Après ce discours, les évêques se
retirèrent. La plupart portaient sur leur visage la tristesse qui était dans
leur âme. Ils ne revinrent plus faire visite au prisonnier. Peu après, l'évêque
de Rochester eut à subir un nouvel assaut. Le serviteur qui s'occupait de lui
dans la prison, homme simple, l'ayant entendu discuter avec les évêques,
s'approcha de lui et lui dit après s'être excusé : « Monseigneur, pourquoi vous
seul vous opposez-vous aux entreprises du roi plutôt que les autres évêques,
qui pourtant sont des hommes savants et pieux? Il ne vous demande que de le
reconnaître comme chef de l'Eglise anglicane : cela me paraît de peu
d'importance, et d'ailleurs, quoi que vous disiez, vous pouvez croire dans
votre âme ce que vous voudrez. » L'évêque, à la vue de la simplicité de cet
homme qui lui avait parlé avec bienveillance et sincérité, répondit : « Mon bon
ami, vous n'êtes pas suffisamment éclairé et vous ne voyez pas où out cela
conduit ; mais bientôt, par expérience, vous en apprendrez long. Ce n'est pas
seulement à cause de mon refus de souscrire au décret reconnaissant la primauté
du roi sur l'Eglise anglicane que je suis retenu ici, mais bien plutôt à cause
du serment d'obéissance établissant la succession royale dans la descendance
d'une épouse illégitime, et je suis persuadé que si j'avais consenti à accepter
ce dernier point, on n'aurait jamais agité la question de la primauté. Mais,
Dieu aidant, je ne souscrirai ni à l'une ni à l'autre formule, et quand je
serai mort, vous pourrez dire que vous avez entendu cette déclaration de ma
bouche quand je vivais encore. »
Comme jusqu'ici on n'avait rien trouvé
dans les paroles et les actes de l'évêque qui pût le faire condamner, le roi
décida de lui tendre un piège par un nouveau décret, et pour cela il se servit
d'un artifice secrètement et habilement machiné. Certes, cette façon d'agir
était contre la charité et indigne de la majesté royale, mais telle était son
irritation contre le prisonnier que par tous les moyens possibles, bons et
mauvais, justes et injustes, il s'étudia à le perdre.
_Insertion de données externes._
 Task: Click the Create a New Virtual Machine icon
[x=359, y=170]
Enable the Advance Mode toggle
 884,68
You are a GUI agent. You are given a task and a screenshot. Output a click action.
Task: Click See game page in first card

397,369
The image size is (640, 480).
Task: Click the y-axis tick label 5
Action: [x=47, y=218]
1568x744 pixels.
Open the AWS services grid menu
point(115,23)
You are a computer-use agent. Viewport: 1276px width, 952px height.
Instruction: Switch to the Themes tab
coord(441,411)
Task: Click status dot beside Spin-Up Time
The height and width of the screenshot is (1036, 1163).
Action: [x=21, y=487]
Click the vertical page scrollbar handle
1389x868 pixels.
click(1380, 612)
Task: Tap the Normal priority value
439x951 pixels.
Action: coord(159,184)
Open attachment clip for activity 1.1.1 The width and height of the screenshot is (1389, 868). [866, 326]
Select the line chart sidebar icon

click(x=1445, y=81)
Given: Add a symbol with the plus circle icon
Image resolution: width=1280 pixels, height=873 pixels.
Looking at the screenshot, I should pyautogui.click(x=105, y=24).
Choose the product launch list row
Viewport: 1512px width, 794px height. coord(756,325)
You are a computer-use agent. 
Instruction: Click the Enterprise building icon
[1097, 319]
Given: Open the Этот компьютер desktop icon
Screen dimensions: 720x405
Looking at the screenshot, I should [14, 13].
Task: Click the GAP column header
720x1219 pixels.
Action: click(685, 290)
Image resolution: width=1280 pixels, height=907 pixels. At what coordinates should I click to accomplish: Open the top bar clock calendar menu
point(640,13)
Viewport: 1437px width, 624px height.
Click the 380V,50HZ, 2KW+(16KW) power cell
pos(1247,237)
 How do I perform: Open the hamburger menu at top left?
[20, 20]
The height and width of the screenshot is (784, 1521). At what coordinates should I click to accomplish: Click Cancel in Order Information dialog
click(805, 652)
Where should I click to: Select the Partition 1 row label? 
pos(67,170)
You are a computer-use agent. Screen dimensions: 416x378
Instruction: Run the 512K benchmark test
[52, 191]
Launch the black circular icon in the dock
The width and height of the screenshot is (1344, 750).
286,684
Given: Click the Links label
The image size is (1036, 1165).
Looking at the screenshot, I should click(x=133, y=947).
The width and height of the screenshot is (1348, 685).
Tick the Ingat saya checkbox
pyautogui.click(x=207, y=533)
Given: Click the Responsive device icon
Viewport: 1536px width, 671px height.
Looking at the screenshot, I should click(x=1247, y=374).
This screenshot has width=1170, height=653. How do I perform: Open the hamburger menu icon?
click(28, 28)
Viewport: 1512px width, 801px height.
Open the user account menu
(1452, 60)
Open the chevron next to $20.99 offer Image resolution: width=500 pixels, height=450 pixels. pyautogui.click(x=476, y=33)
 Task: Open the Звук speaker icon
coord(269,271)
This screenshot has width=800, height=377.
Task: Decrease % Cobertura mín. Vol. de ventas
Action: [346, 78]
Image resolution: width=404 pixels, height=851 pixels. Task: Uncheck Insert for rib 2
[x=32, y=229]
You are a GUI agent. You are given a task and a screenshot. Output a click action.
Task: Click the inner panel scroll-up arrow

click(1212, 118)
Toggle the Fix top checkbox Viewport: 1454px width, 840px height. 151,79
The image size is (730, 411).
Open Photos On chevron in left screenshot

Nouvelle ruse pour arracher de la bouche
de l'évêque de Rochester une déclaration ouverte contre le statut, afin de
pouvoir le convaincre de crime de lèse-majesté. Affaire du chapeau de cardinal
envoyé par le pape à Calais.
Voici quelle fut la nouvelle ruse que
l'on inventa. Au commencement du mois de mai, comme Fisher était en prison
depuis une année au moins, le roi lui envoya, pour lui faire en son nom une
communication secrète, Richard Rich, son intendant général, qui avait autorité
et crédit auprès de l'évêque. Ces communications restèrent .quelque temps
cachées à tous, mais peu après elles furent rendues publiques; tant pour le
déshonneur du roi lui-même que pour la plus grande honte de l'infâme et inique
messager c'est d'ailleurs ce que nous verrons bientôt. Néanmoins richard Rich
demeura ferme et fit avec énergie ce (lue le roi lui avait ordonné. Quand peu
après, revenu chez le roi, il lui rapporta la réponse de l'évêque, aussitôt on
accusa le prisonnier du crime de lèse-majesté, crime qu'on lui imputa à faux et
dont il fut convaincu devant les juges sur certaines paroles prononcées dans
l'entrevue secrète qui avait eu lieu entre lui et le mandataire du roi : tout
cela deviendra plus clair par la suite du récit.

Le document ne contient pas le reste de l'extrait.